Alertado en sueños de que algo muy sutil enraizado en la historia de aquella desdichada novicia -de la que había escuchado hablar desde pequeño- sobrevivía aún en las entrañas del convento bajo un manto de secretos, miedo y misterio, una mañana fría de agosto tuvo el irrefrenable impulso de ir hasta allí, convencido de poder descubrir la causa de lo que sin duda fuera una tragedia que clamaba por salir a la luz. Sentía que de esa manera lograría dar algo de paz a aquella atormentada muchacha que muriera bajo quien sabe qué desafortunadas circunstancias, y quizás, a la vez, lograra desatar su propia tristeza existencial, inexplicable y pertinaz, ajena a toda posible causa que pudiera hasta entonces desentrañar.
Fue así que impelido por una íntima sensación de urgencia y convicción comenzó a excavar en lo que -decían- habían sido los muros de la que fuera la celda de aquella desgraciada novicia. Casi sin herramientas, lastimando sus manos hasta el punto de astillarse varias uñas, logró aflojar algunos de los bloques de piedra que conformaron alguna vez una sólida pared. Con espanto y sorpresa descubrió detrás del muro, lo que hacia siglos había sido belleza y juventud y ahora se mostraba como restos de huesos secos envueltos en los harapos del que fuera a la vez hábito y mortaja.
Un gesto de instintivo rechazo lo hizo retroceder horrorizado ante el inesperado hallazgo. Trastabillando entre las piedras que había retirado, pisó sin querer un bello estuche de madera labrada. En su interior, las páginas amarillas de las que fueran cartas y notas escritas por la desdichada novicia, contaban la historia de un largo padecimiento. Despreciada y humillada por su propia padre, habiendo crecido sin madre ni rastro de amor cercano, aquella joven encerrada por la fuerza en aquel severo claustro, debió soportar además el pecaminoso asedio del confesor de su convento, hombre impiadoso, lascivo y cruel que llegara a su puesto dentro de la orden religiosa a causa de sus conexiones políticas y no por vocación o mérito.
Abrumada por la indignidad de quien debiera haber sido ejemplo y consuelo, la joven intentó preservar su integridad y virtud compartiendo los hechos con la madre superiora, pero ésta, lejos de creerle, optó por amedrentar sus supuestos delirios con amonestaciones y castigos.
El depravado confesor intentó obligarla a aceptar sus sucias propuestas de diversas maneras, pero ofendido por su tajante rechazo y al ver que nada la quebrantaba, optó al fin con amenazar matarla si no cedía ante sus requerimientos. La joven, desesperada, se refugió en sus rezos, pero no consiguió romper el asedio del impío. Fue así que una fría mañana de agosto, acusada falsamente de herejía, enfrentando un inusual e ilegítimo proceso inquisitorio, la joven fue condenada a un castigo ejemplar, siendo encerrada viva detrás de una doble pared dentro de su propia celda.
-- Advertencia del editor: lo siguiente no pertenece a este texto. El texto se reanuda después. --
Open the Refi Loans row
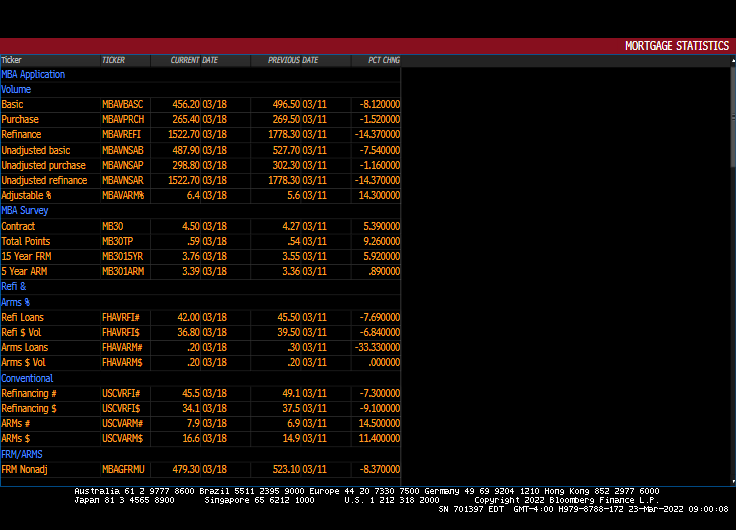 [22, 317]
La última propuesta del indigno confesor habría sido detener el emparedamiento a último momento, a cambio que la joven cediera a su lujuria, cosa que nunca ocurrió y determinó que la bella novicia muriera de la forma más horrible.
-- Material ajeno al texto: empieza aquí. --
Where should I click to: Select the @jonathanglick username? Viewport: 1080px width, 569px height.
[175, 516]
Temblando por la revelación de semejante secreto, el joven soñador se compadeció enormemente del destino trágico de aquella muchacha que viviera allí hacía ya tanto y que ahora, muerta y disecada, se revelaba ante él como ejemplo de honestidad e injusticia padecida.
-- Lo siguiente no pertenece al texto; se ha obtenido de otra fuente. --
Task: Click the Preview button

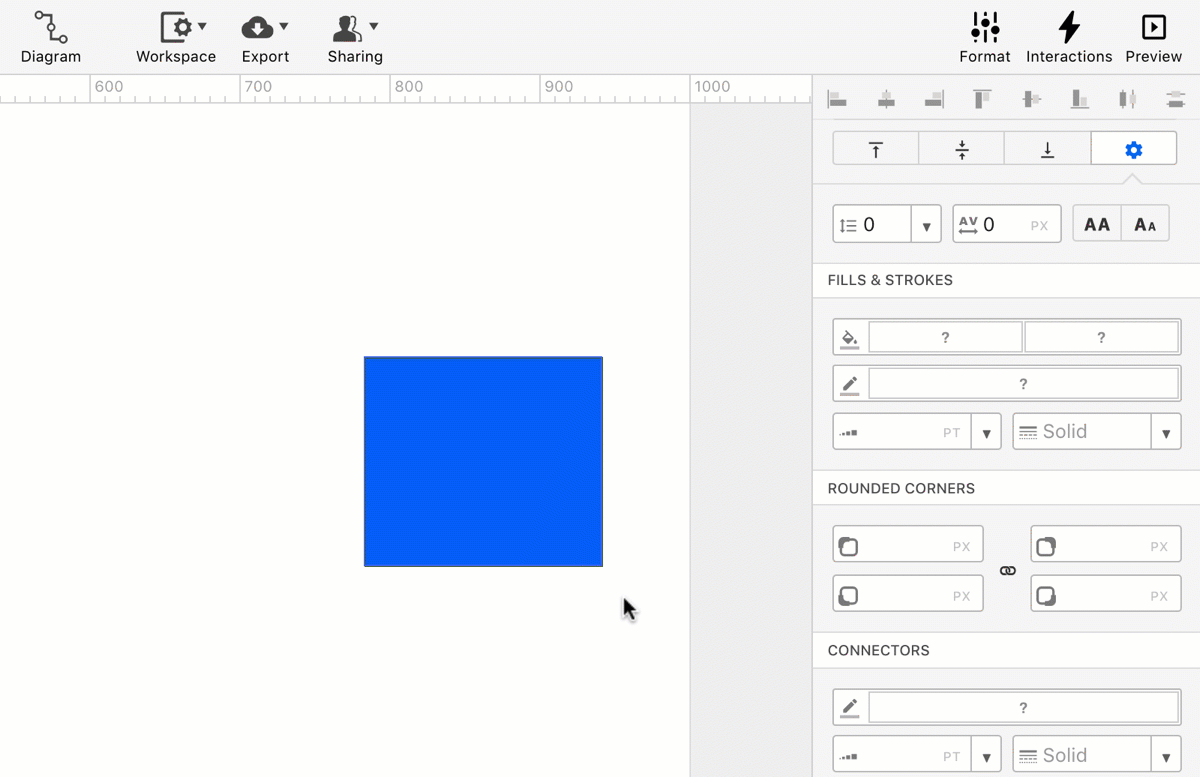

Fueron breves instantes, pero indescriptibles, en los que el joven sintió una calidez increíble a su alrededor...una luz tenue, muy particular se desprendió desde los restos ajados de la novicia muerta y así, sin más, como quien manifiesta con un sentido suspiro de alivio el final de un cruel destino, aquel alma recién liberada dejaba detrás su suplicio secreto, habiendo podido sacar al fin a la luz su verdadera historia de dolor y padecimiento, gracias a la generosa intervención de aquel joven que, desde entonces, se dedicó a disfrutar mucho más de su vida, valorando cada momento.